I hope you had a great week. On the face of it, markets appear to be relatively calm with the S&P 500 holding firm around the 3000 level and the VIX at a 13 handle (having nearly touched 25 only last month). But beneath the surface, things are seemingly more chaotic. Although there has been momentary relief in the typical ebb and flow of news this week, the critical issues concerning the US - China trade negotiations, Brexit and weakening global economy remain unresolved. However, it is said that markets trade ‘at the margin’, meaning that they adapt as new information is available. So for the past week or so, it seems as though investors are viewing things with slightly less pessimism than before, which has supported a bounce in oversold risk markets as we commented on in this week’s Trading Club video.

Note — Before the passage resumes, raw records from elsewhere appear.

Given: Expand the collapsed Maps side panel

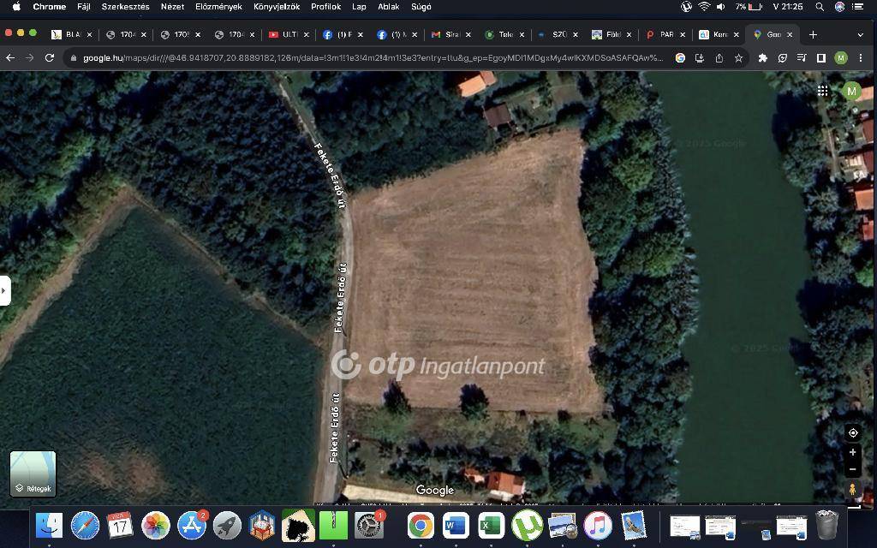Looking at the screenshot, I should click(4, 290).
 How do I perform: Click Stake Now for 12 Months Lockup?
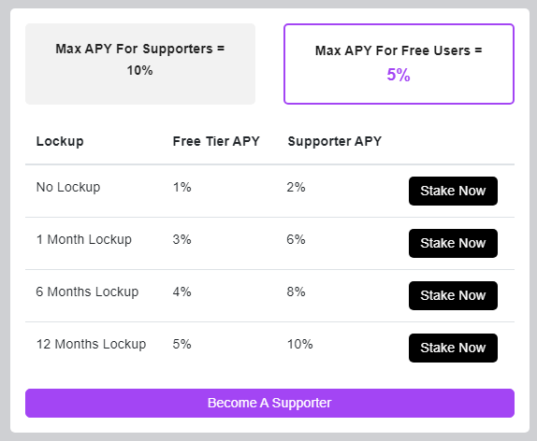(453, 348)
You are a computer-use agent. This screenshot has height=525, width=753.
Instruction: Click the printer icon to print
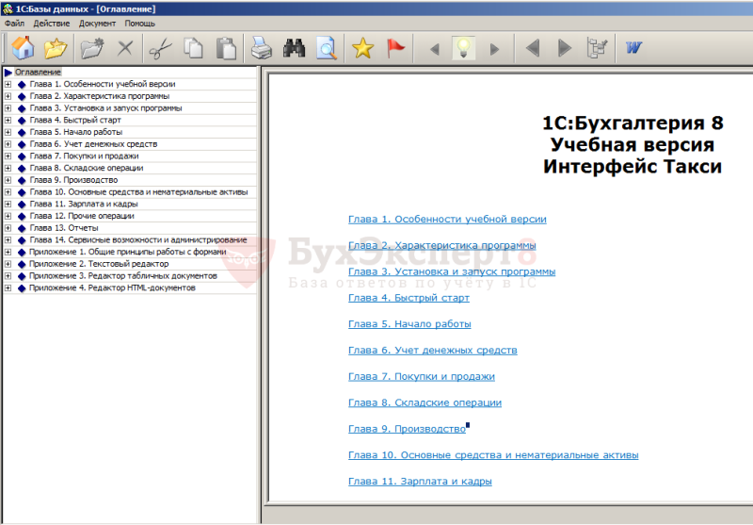[x=262, y=47]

Here you can see our market risk Checklist which identifies whether investors are likely to have a preference for riskier or safer asset classes. With a +2 this month, there was clear potential for a 'return to risk'.
Looking at the ratio of the Industrials to Consumer Staples sector ETF ratio, the 'risker’ cyclical sector (XLI) has outperformed the ‘safer’ defensive sector (XLP) as the line on this chart has risen, as correctly anticipated by our Checklist. In fact, the gauge has risen 7% off the low of 1.22 at the beginning of the month.

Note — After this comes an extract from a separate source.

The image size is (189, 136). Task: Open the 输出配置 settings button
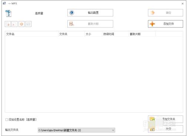pos(90,13)
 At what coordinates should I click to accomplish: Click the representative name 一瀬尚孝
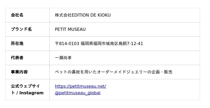(63, 58)
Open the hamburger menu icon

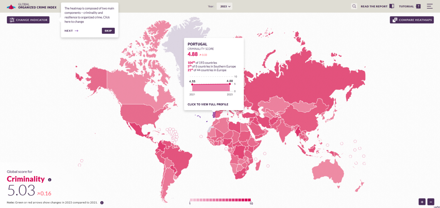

Continuing this theme, we also saw positive confirmation in our other Checklist for US equities. With a similar score of +2, our process identified a potential long setup despite the overwhelming investor pessimism (admittedly, myself included!).
Those who bought equities this month as our Checklist confirmed have enjoyed a really nice rally in the S&P 500 from just below 2900 to 3000 now - within a hair of a new all time high.
But frankly, it doesn’t appear warranted. The oldest rule in this game is that “the market is always right”, but I have also heard that “the bond market it never wrong.” So when I see the business cycle Checklist receding to 0, and poised to flip negative next month, I look to the latter to validate whether the equity market is ‘right’ approaching a new record high.
Here’s the chart that adds courage in my conviction that this recovery in equities may prove to be short lived, and is not to be trusted. 10-year US Treasury bond yields touched 1.5% a couple of weeks ago as the ISM missed and fell below 50 (as I correctly forecasted) and the yield curve inverted. Yields were heavily oversold (bonds overbought) and saw a very sharp retracement which failed at the 23.6% fibonacci retracement level. Technical analysts would say that this suggests that the current leg lower (‘wave’) is not yet over and looks set to continue. I’m not sure whether that will prove to be the case, but I know that it would be an ominous sign for the global economy if it does.
Whilst I haven’t bought bonds here, I would be keen to do so if we can first get a deeper retracement between the 38.2% and 61.8% levels (yield 2.1% and 2.5%, respectively). Time will tell how this all plays out, but what’s clear is that things are becoming far more complicated in markets and it has never been more important to trade with a proven investment process. We provide our Checklists for a range of markets at the Trading Club and update them for our members on a monthly basis with video updates each week tracking the evolution in markets.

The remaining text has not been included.